Beit Atfal Assumoud
Conflict has marked the lives of Palestinian refugees in North Lebanon. Organizations like Beit Atfal Assumoud remain undaunted. “We were able to rise from the rubble,” says the director of the local community non-profit and Anera partner. “Today, we provide services for Palestinian refugees and disadvantaged people of other nationalities living in or near the camps.”
Some 15 kilometers north along the Lebanese coast from the city of Tripoli lies the Nahr El Bared refugee camp. Situated in the southern-most part of the Akkar region in North Lebanon, the camp takes its name from the Nahr El Bared River (literally translated as “cold river”), which meets the Mediterranean Sea next to the settlement.

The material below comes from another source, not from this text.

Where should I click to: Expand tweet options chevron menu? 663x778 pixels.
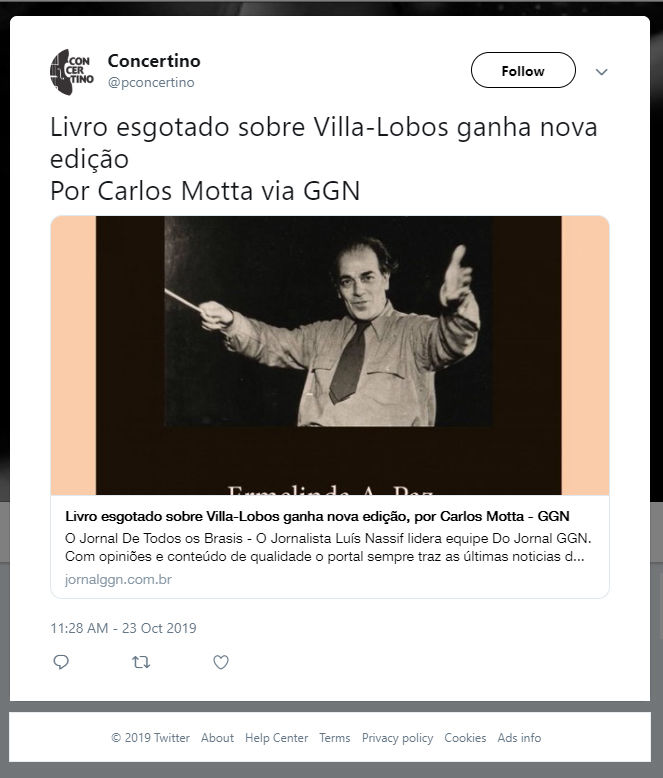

The camp was established in 1949 for 6,000 refugees relocated from villages along Lebanon’s southern border. Nahr El Bared covers approximately one sq. km (0.4 sq. miles) and has never been expanded to accommodate the natural growth of its population, which has increased fourfold since its establishment.
As in all refugee camps in Lebanon, residents of Nahr El Bared confront poverty and high unemployment. Young people are particularly affected. Many families are dependent on their small earnings from fishing and agriculture.

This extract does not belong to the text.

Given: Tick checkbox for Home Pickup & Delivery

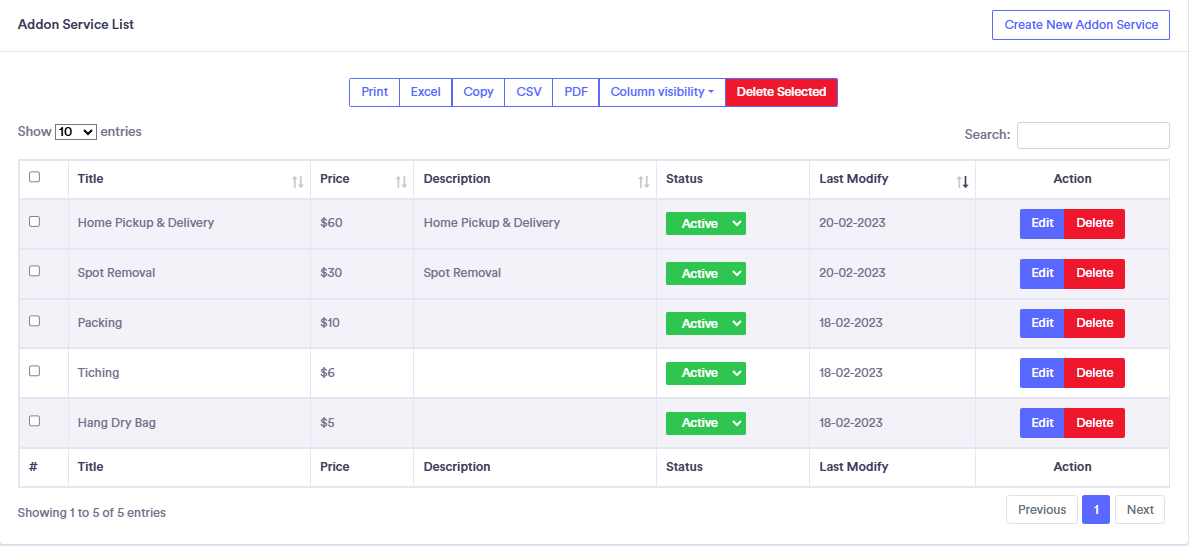Looking at the screenshot, I should point(35,221).
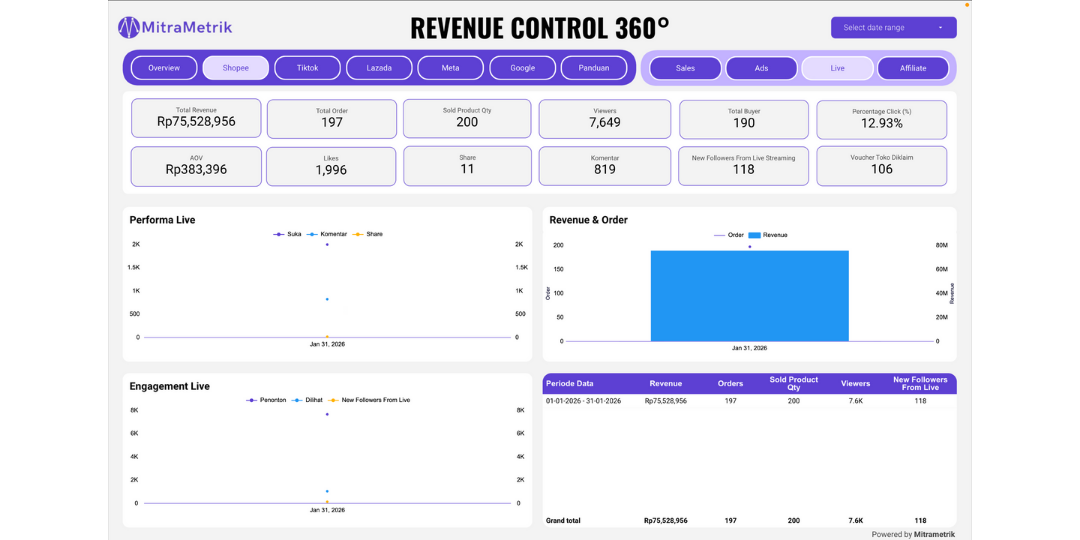Open the Google tab
This screenshot has width=1080, height=540.
tap(522, 68)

Seeking solutions to these issues, Beit Atfal Assumoud was established in the camp in 1976, one of its many locations in Palestinian camps across Lebanon. The organization promotes development and empowerment in Palestinian communities through gender-balanced projects that foster the potential and skills of residents, particularly youth, women, and parents and guardians. Originally located in a small rented house, Beit Atfal Assumoud began providing assistance and accommodation for orphans who lost their parents during the Tal Al Zaatar massacre of Palestinian refugees over 40 years ago.
Conflict has marred recent history as well. In 2007, fighting between the Lebanese Army and a group known as Fatah Al Islam seeking refuge inside the camp resulted in the destruction of most of the camp and the mass expulsion of residents (most of whom remain displaced). Beit Atfal Assumoud was not spared.
“The war in 2007 destroyed everything in the camp – most of the center you see now was rubble. We had nowhere to go; it was a very, very difficult time for all of us”, says Abdallah Barakeh, the center’s director.
After the war, Anera helped restore part of the center, while also providing much-needed vocational courses and awareness sessions aimed at developing economic and professional opportunities for youth through gender-balanced programs.
“With the help of Anera, we were able to rise from the rubble,” Mr. Barakeh says. “Today, we provide services for Palestinian refugees and disadvantaged people of other nationalities living in or near the camps. Our projects focus on things like mental health, vocational training, reproductive health and peer education. We also have a dental clinic, a kindergarten and a sports club, among other facilities.”